The second big divergence is over grains, which are welcome on the Spartan Diet in fermented form. You'll note that nearly all the evidence in the Paleo literature against grains comes from the beginning of civilization (early farmers were short and sick) and the end of civilization (industrial revolution and the current obesity/diabetes epidemics). Between these extremes traditional cultures all over the world fermented (and many still ferment) their grains through "sourdough" bread processes, and with liquid ferments. Fermentation nearly eliminates antinutrients, and radically increases the bio-availability of nutrients in grains, and even produces new nutrients.
Paleo fans who want to take their health to the next level will be able to "Spartanize" their Paleo diet to take it to the next level. Grains are not required, and Paleo fans who oppose grains can skip them. No big deal. The most important thing is to stop eating industrial meats, and prepare foods using the extensive list of Spartan Diet principles and cooking methods for maximum health.

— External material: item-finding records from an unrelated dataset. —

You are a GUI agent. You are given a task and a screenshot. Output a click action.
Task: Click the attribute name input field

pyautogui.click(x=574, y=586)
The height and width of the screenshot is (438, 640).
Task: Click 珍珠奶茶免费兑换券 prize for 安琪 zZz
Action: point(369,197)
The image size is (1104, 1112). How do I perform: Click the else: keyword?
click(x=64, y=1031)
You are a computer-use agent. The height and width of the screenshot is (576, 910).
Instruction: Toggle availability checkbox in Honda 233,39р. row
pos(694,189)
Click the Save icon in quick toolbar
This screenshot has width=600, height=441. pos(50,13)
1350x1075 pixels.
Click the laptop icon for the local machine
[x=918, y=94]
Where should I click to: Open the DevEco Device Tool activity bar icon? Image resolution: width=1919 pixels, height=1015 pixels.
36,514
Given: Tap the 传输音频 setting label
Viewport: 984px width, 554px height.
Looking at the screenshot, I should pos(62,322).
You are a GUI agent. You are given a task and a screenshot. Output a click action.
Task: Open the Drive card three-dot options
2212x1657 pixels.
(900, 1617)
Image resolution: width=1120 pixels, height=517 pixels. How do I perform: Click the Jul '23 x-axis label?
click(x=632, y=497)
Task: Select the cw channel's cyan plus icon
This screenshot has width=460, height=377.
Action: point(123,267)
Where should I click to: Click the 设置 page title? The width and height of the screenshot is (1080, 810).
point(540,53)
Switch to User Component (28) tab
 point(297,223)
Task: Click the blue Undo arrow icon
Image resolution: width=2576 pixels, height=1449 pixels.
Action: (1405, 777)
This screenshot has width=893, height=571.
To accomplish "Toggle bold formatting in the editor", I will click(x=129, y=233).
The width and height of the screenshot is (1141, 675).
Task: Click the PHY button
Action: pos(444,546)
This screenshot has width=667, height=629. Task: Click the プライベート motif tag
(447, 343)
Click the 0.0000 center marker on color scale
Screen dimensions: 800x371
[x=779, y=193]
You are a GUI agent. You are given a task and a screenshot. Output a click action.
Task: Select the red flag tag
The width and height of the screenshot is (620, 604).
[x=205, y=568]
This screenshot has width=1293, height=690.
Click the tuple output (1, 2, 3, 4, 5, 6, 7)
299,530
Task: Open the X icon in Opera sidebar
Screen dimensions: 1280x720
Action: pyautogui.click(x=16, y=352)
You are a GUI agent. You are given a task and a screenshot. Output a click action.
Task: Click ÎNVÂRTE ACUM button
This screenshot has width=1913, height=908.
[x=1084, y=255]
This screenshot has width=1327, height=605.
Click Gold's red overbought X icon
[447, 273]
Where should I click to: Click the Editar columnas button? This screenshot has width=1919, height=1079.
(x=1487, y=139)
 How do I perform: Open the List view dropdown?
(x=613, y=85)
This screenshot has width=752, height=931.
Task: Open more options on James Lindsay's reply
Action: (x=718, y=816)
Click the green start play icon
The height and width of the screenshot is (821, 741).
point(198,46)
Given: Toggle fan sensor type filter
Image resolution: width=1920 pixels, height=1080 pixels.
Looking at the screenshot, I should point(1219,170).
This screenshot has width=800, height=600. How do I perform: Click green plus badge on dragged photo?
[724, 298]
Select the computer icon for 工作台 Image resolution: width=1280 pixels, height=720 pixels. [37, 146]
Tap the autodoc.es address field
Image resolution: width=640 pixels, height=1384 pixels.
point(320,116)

do you have to buy the book to actually find out what this diet involves? most of the text on the website seems to suggest it's something pretty similar to paleo in principal anyway? - for instance discarding processed foods...
I understood Gladiators would eat lion hearts before a fight.
"Do you think its possible to adapt the spartan diet" for me personally absolutely not,my ancestors did not eat grains and they make me feel like crap.did you know gladiators were actually chubby?preferred food for adding fat...beans and grain. Did you know the people of this time period in this geographical region were very short? like 5-5.5 feet tall.
Or Were the healthy way of the Spartan People more than just diet. yea and who says they were healthy?
The very disciplend and trimmed society? huh?
There is an awesome lecture series on ancient greece (and sparta) on youtube. Linking to the episode about sparta right now, but the whole series is worth watching.
Sparta, pt 1: http://www.youtube.com/watch?v=TuJ7lGZVUl4
Sparta, pt 2: http://www.youtube.com/watch?v=wP1POpsqin4
There is every indication that the Spartans were the healthiest people ever. The few statues that survive showing everyday Spartan people suggest radical physical fitness.
This is a teenage girl:
They lived long lives. They dominated the Olympics. They were famous throughout Greece for their strength, endurance and athleticism.